MDA, which works in coordination with local authorities, has four-wheel-drive vehicles especially suited for the beach.

MDA urged the public to only enter the water at recognized beaches that have lifeguards on duty. In the event of a drowning accident, call 101.

Do not to enter the water when lifeguards are not on duty, and do not leave children unattended in or near the water even for a moment, officials warned.

Children until the age of five are most at risk of drowning because their heads are large and heavy in proportion to their bodies, putting them more at risk for turning over face-down into the water. Small children can drown even in a few centimeters of water in the bathtub or a plastic wading pool, officials said.

Inflated plastic lifesavers and the like worn by children while swimming tend to impart a false sense of security; they do not prevent drowning and children must always be supervised.

Maintain eye contact with the lifeguard; if you can’t see him, he is unlikely to be able to see you.
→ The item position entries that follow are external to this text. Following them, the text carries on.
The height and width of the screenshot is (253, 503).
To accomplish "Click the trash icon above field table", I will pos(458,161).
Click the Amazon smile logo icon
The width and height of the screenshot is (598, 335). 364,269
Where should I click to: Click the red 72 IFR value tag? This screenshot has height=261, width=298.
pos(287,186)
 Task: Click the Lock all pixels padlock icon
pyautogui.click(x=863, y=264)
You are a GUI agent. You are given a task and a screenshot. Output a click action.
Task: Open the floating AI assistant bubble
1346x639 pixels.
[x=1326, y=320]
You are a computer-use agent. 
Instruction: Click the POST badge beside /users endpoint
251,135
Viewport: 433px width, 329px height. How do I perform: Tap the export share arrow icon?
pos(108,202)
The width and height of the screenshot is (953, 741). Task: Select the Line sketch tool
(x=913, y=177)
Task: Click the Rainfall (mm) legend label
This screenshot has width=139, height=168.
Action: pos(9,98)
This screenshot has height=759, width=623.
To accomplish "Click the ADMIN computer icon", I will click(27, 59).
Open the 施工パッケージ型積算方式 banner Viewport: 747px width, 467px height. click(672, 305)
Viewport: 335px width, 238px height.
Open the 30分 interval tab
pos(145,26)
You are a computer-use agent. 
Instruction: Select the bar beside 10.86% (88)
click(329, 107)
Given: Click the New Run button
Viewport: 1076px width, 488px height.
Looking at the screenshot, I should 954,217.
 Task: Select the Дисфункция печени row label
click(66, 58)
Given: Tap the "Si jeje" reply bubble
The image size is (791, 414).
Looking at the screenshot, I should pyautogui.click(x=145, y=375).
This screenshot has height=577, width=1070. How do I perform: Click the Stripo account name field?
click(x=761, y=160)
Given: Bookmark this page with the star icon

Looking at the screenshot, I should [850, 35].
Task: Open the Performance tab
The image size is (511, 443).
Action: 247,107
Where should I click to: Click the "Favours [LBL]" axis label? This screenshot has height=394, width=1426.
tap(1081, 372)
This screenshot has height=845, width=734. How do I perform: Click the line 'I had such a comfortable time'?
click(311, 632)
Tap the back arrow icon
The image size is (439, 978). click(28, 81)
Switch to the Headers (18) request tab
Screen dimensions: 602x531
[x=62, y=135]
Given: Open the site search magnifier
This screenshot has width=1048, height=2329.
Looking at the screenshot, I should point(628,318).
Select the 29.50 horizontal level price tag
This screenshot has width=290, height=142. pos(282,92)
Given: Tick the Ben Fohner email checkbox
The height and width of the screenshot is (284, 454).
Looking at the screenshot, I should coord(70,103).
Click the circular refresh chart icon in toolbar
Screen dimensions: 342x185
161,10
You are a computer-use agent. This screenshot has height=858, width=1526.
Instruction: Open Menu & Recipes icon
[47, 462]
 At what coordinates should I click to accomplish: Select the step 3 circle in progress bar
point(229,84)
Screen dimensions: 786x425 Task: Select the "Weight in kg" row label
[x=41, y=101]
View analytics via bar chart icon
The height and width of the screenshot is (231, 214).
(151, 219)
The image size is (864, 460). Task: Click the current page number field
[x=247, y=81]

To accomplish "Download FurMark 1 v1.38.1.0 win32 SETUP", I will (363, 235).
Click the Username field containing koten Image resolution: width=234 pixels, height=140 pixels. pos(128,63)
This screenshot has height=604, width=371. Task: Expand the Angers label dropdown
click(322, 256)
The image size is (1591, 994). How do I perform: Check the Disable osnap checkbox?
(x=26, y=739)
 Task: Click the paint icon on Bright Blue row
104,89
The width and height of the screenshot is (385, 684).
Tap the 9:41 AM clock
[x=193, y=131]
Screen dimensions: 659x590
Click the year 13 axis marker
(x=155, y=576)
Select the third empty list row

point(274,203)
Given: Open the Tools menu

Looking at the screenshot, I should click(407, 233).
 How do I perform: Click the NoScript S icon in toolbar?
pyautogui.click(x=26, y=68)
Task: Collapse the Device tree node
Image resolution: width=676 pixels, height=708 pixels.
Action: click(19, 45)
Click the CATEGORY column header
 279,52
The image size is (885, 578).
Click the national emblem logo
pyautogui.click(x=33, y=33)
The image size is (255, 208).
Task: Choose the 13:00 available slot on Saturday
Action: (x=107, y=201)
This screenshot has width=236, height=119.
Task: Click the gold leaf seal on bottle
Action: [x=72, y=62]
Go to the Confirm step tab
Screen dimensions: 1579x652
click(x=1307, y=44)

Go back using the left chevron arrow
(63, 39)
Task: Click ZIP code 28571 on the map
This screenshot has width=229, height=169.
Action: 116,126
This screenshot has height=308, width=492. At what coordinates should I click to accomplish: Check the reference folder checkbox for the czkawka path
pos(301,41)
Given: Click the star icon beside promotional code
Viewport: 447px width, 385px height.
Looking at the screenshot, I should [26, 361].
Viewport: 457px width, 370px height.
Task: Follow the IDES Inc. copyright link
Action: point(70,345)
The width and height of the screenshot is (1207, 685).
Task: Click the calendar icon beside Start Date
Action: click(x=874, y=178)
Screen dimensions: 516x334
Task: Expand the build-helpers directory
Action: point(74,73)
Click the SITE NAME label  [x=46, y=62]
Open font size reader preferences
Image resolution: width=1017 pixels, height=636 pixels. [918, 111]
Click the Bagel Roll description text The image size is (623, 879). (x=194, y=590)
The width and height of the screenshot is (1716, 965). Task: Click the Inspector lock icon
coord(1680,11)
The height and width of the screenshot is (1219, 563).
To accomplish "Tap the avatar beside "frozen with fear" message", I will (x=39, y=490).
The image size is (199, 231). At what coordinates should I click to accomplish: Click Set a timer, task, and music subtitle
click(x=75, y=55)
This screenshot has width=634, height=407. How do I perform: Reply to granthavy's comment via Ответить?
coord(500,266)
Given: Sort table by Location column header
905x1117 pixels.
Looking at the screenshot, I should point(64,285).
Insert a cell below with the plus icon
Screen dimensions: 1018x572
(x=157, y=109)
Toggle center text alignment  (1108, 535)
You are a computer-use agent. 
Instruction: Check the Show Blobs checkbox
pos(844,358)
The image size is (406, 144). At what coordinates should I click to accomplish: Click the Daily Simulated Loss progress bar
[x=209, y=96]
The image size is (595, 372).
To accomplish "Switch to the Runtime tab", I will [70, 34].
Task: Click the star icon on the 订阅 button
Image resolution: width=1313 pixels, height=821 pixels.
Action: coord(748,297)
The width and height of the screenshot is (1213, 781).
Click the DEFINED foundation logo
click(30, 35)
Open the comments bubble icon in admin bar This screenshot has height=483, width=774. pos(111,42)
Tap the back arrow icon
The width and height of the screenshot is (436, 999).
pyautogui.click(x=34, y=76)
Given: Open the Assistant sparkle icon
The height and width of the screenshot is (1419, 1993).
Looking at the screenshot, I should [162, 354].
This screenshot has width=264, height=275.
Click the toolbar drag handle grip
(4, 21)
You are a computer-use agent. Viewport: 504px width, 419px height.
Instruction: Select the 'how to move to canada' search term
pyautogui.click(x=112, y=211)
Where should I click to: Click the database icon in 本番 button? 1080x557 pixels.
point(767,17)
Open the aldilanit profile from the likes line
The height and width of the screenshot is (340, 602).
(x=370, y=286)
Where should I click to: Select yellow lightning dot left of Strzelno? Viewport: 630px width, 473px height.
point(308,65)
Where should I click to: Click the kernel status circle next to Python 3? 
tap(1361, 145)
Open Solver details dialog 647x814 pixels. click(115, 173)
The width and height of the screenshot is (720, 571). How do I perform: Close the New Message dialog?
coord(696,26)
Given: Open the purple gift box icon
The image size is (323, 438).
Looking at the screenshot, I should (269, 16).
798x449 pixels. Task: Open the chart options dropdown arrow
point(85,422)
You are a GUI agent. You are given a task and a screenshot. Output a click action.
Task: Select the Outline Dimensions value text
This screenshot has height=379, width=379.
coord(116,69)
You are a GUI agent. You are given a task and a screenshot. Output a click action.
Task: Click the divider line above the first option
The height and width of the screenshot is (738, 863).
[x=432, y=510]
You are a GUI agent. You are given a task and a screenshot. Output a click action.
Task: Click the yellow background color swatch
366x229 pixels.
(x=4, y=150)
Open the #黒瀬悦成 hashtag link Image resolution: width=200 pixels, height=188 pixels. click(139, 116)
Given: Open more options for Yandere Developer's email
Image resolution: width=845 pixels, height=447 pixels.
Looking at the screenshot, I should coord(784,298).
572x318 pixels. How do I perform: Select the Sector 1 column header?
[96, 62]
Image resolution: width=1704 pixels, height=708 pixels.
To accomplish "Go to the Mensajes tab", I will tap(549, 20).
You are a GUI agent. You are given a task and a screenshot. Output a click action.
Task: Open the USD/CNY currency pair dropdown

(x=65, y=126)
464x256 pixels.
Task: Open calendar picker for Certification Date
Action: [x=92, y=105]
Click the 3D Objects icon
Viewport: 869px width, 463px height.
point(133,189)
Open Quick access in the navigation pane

One of the main causes of drowning in the Mediterranean are whirlpools and other strong currents. These can be identified by a choppy sea and waters of different colors because of the drift of seaweed and sand.

Any swimmer caught in a whirlpool tends to struggle against it, lose his strength and go under. MDA advised swimmers in such a situation to resist fighting and instead wait for the current to take him out to sea, where the tide will be weaker. Another option, for strong swimmers, is to swim at 90 degrees to the current until one escapes it and then to ride the waves back to shore.

Do not enter the water when there are strong winds, particularly in the early afternoon. Such conditions often pull bathers out into the sea, especially in the Kinneret, MDA said.

It is dangerous for a non-lifeguard to attempt to save someone who is at risk of drowning, but if there is no other option, use a float or other lifesaving device while doing so.

Do not drink alcohol before entering the water. Never push someone under the water. Don’t dive in shallow waters. Do not run around the edge of a pool to avoid slipping. Always gate private pools to prevent children from wandering into the water without supervision.